The periods weren’t particularly notable until my twenties, and I now find them reasonably predictable, heading towards my thirties. In the week before my due date, my boobs swell and ache; two days before The Big Day, I get bloated and nauseous – and the cunt herself arrives pretty much every twenty-eight days or so. I will get screeching cramps for the first two days, spend as much time as possible on my back because I’m so dizzy, eat a lot of crisps, and randomly gush blood on and off till the end of my accursed week.

Let me be honest: I’m a notorious bitcher about menstruation. My periods are not even particularly brutal or heavy, but I will still spend 5-7 hours of each of those 5-7 days whining about having to go through it.

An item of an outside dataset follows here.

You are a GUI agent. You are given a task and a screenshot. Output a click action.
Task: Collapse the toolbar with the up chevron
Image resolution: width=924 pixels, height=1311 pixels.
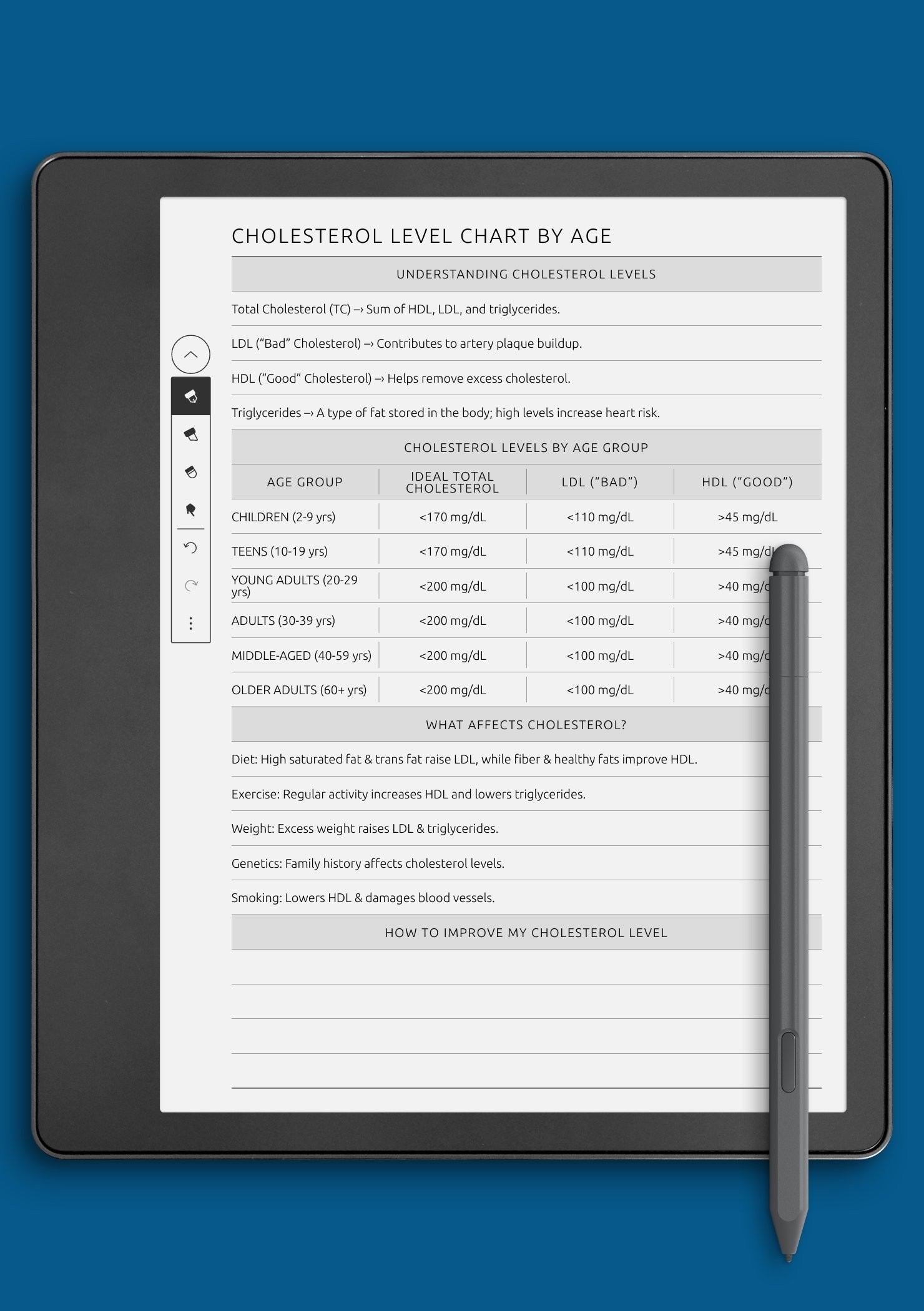tap(190, 355)
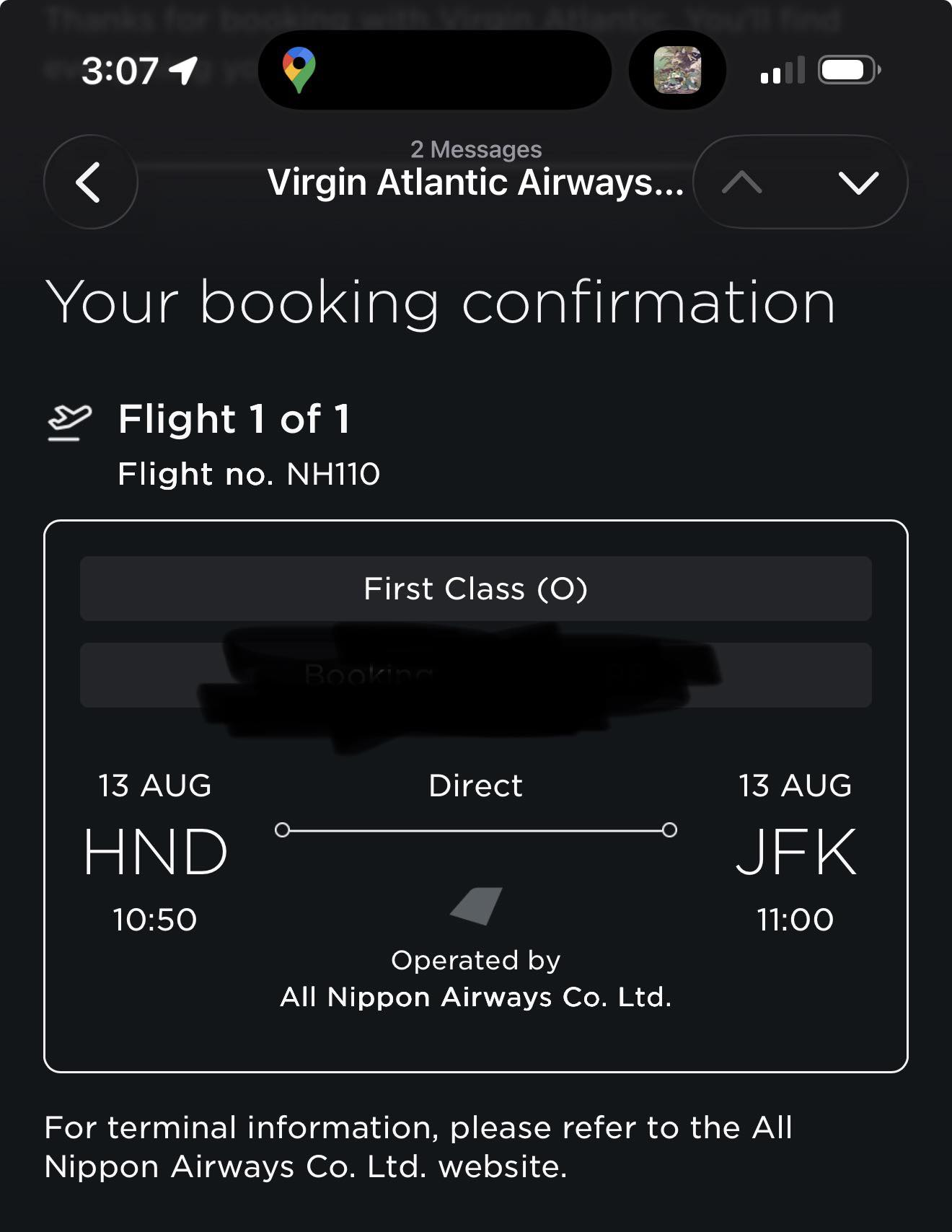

I feel it is My Right, as a person cursed with the Great Bleed – to moan about it as much as possible. And men, if you had to expel the lining of an internal organ through your genitals every month, you wouldn’t be fucking delighted about it either!

For a long time, I was very, very reticent about talking about my period at all. Not because of the disgusting factor; no, I’m a huge fan of being as gross as possible, and if the above paragraphs didn’t clue you in, the actual biological functions of a period aren’t something I feel the need to be particularly coy about. I’m shooting blood clots from my pussy a week every month – it’s not pleasant, but it is impressive, and I feel like that should be acknowledged.

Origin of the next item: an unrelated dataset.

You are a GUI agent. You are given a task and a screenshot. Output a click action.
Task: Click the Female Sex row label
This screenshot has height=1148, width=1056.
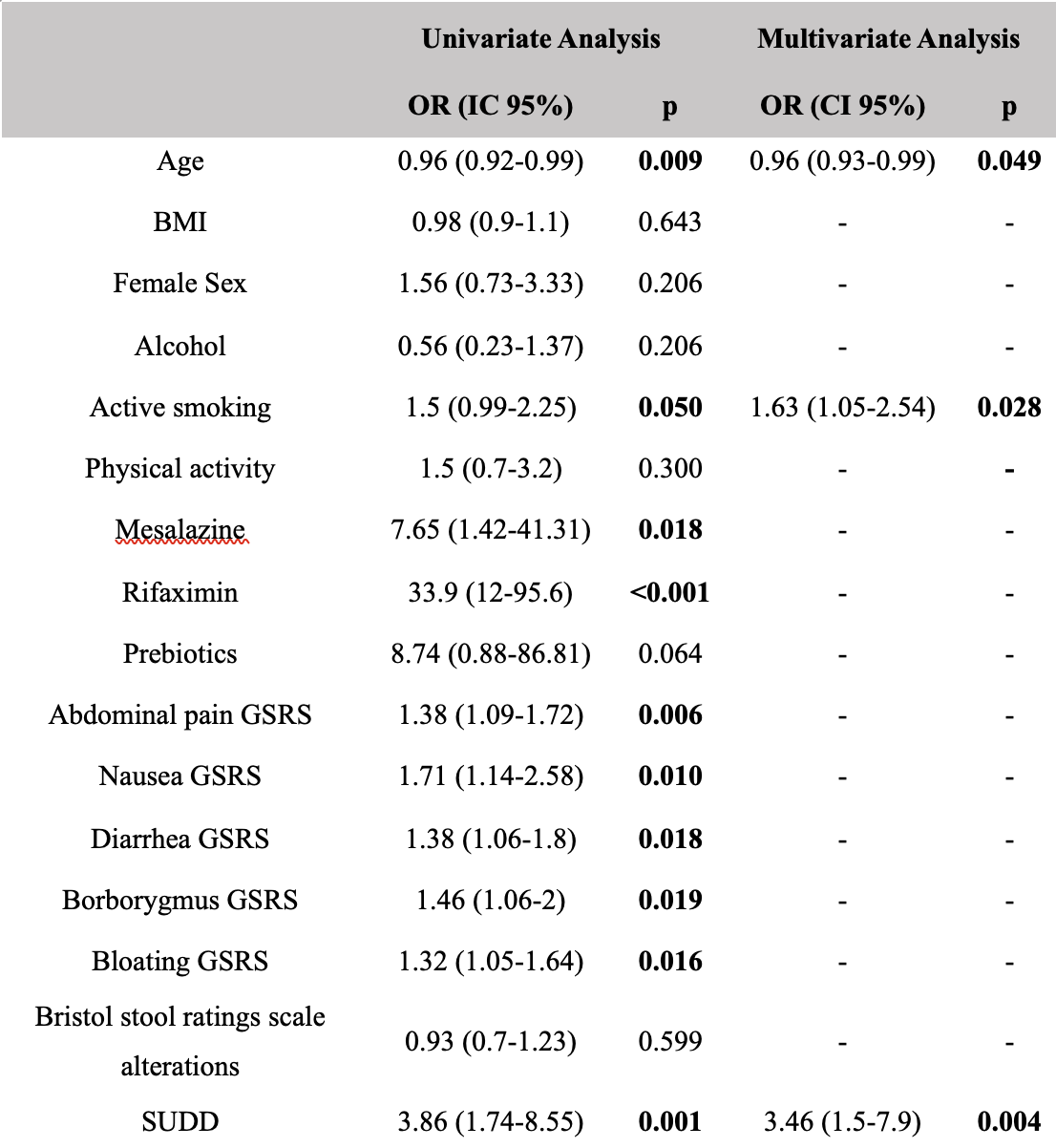(x=180, y=284)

But it was more the fear of being seen as this irrational maniac because of my period that led me to shut up about it. Something I didn’t mention in the list of symptoms and side effects above is the intensity of emotion I get about a week to ten days before my cycle begins. I generally consider myself a pretty rational person (well, mostly). Amongst my friends, I’m known as the one who will handle the emotion if presented with it, but am also one who doesn’t quite understand the utility of (what I view as) excessive amounts of it.

But I can honestly say that there are times when I have pre-menstrual syndrome (a catch-all term for the changes that happen in the body leading up to a period) that I feel as though I am fully going insane. I start bawling over next to nothing; I am prone to sensory overload at matters that could be handled later in the month, I am more likely to self-harm during, and my anxiety is significantly worse. It’s not full-blown awful every time, but even when it’s mild, it’s still pretty bloody rubbish. I can acknowledge these feelings as a piece of the PMS puzzle and not act out on them in any severe way, but that doesn’t mean I’m not miserable at the time they’re happening. It feels like I’ve been cut loose from whatever tethers me to my hold on normalcy, and that’s a very discomforting feeling. Even though I know where it comes from and that it will pass, I still feel bananas. I hate it.

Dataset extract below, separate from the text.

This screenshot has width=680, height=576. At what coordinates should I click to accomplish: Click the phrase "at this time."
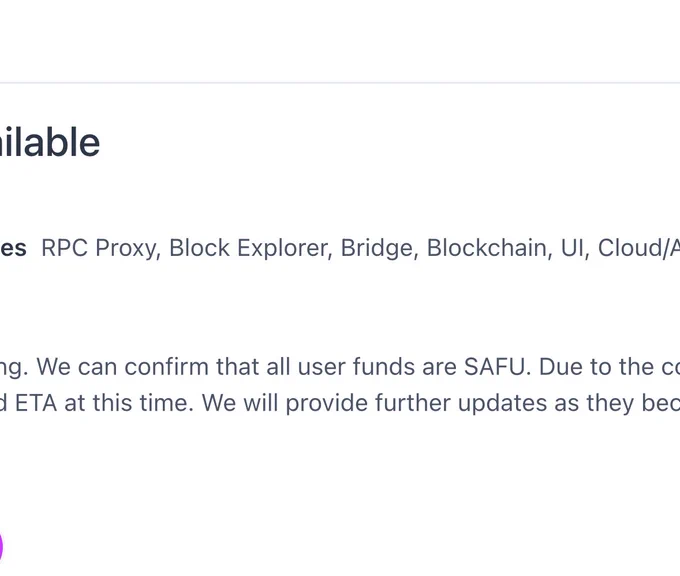(x=129, y=403)
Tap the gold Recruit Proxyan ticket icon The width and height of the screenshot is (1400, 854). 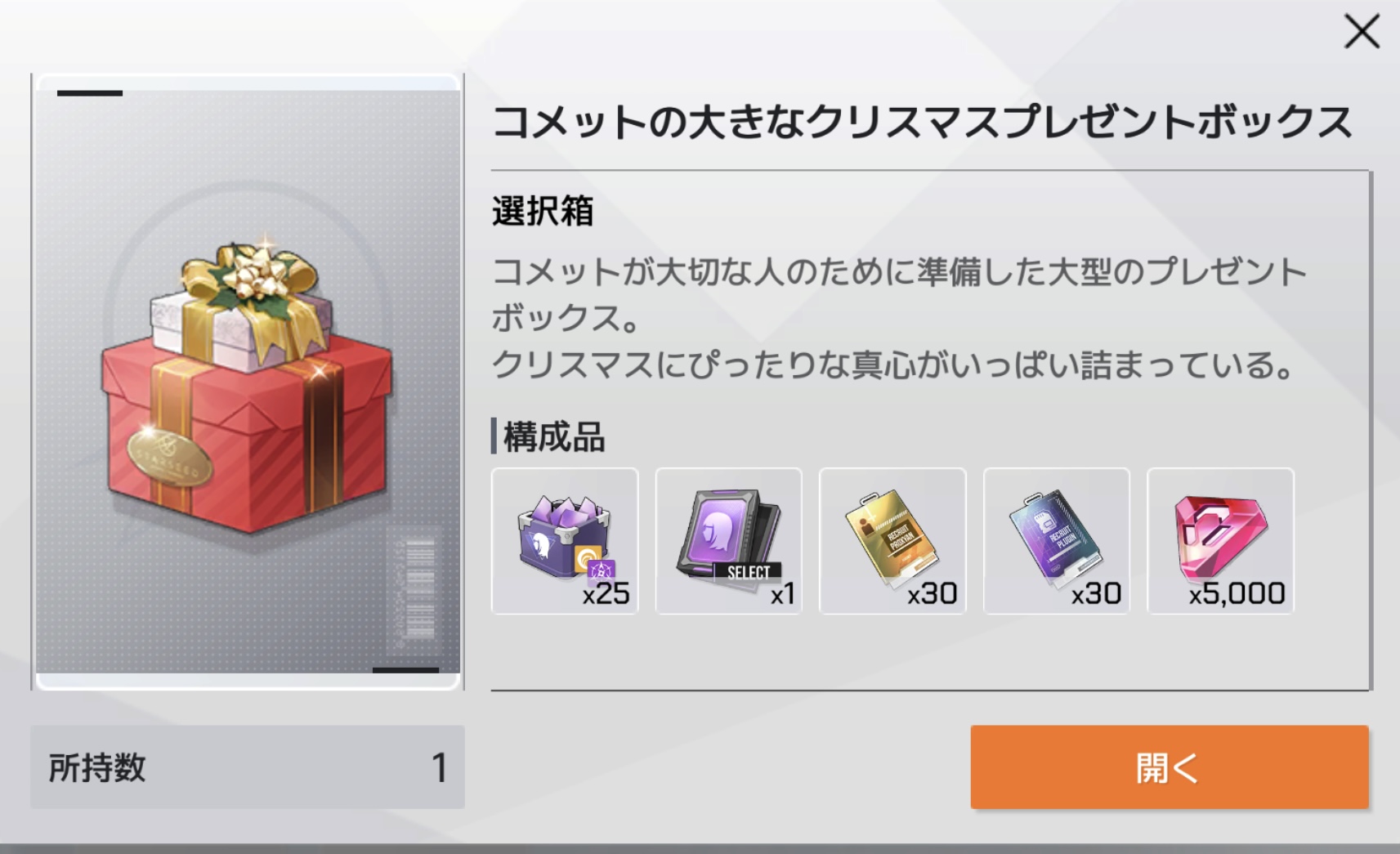[892, 540]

Truth be told, though, what I hate more is knowing that so many people would read this as an admittance of my own irrationality and untrustworthiness. The notion of the woman who loses her fucking mind in the run-up to her menstrual period has been used to disavow women’s trustworthiness, their skill, their ability, and their competency for so long that it makes me want to scream. It ties back into that deep-seated notion apparent throughout so much of medical and social history that having a uterus is akin to madness. Sally King, author of Pre-Menstrual Syndrome and the Myth of the Irrational Female describes it better than I ever could: 

‘If ill health is caused by the womb then all women are ill.’

This pathologizing of women’s emotions is something that I have always been so worried about when disclosing my own experiences. I’m happy to talk about my physical symptoms because those feel quantifiable and factual, but when it comes to the emotional and mental ones, I’m far more reticent. I may be an irrational woman, but I don’t want to be seen as one because I know it’s all too easy for people to use that not only as an opportunity to dismiss me but other people who deal with the same issues. I don’t want to let the side down by being crazy, you know? I am a person who is not entirely quiet about their strong opinions, and I can’t count the number of times I’ve been hit by an ‘on the rag, love?’ – esque response as a result. The thought of giving someone any ammo to fire back at me is infuriating just to think about.

But these symptoms really do make my life difficult, and it’s not for an insignificant portion of it, either. Like I said before, I don’t even have particularly exceptional periods – there are people who have far more extreme emotional and physical symptoms than I do, like endometriosis or Pre-Menstrual Dysphoric Disorder. My case is pretty standard issue when it comes to the Great Bloodening, despite dealing with pretty hefty emotional hits for at least a week out of every month of my fertile adult life.

But to talk about it is to feed into the idea that people who have periods are irrational, crazy, and flighty – that we’re not trustworthy with our own emotions, let alone anything else that might matter. And so, I keep my mouth shut (apart from this extraordinarily long and detailed article – but you get my point) because I don’t want my words to become evidence proving that people who have periods are worthy of dismissal by their very nature.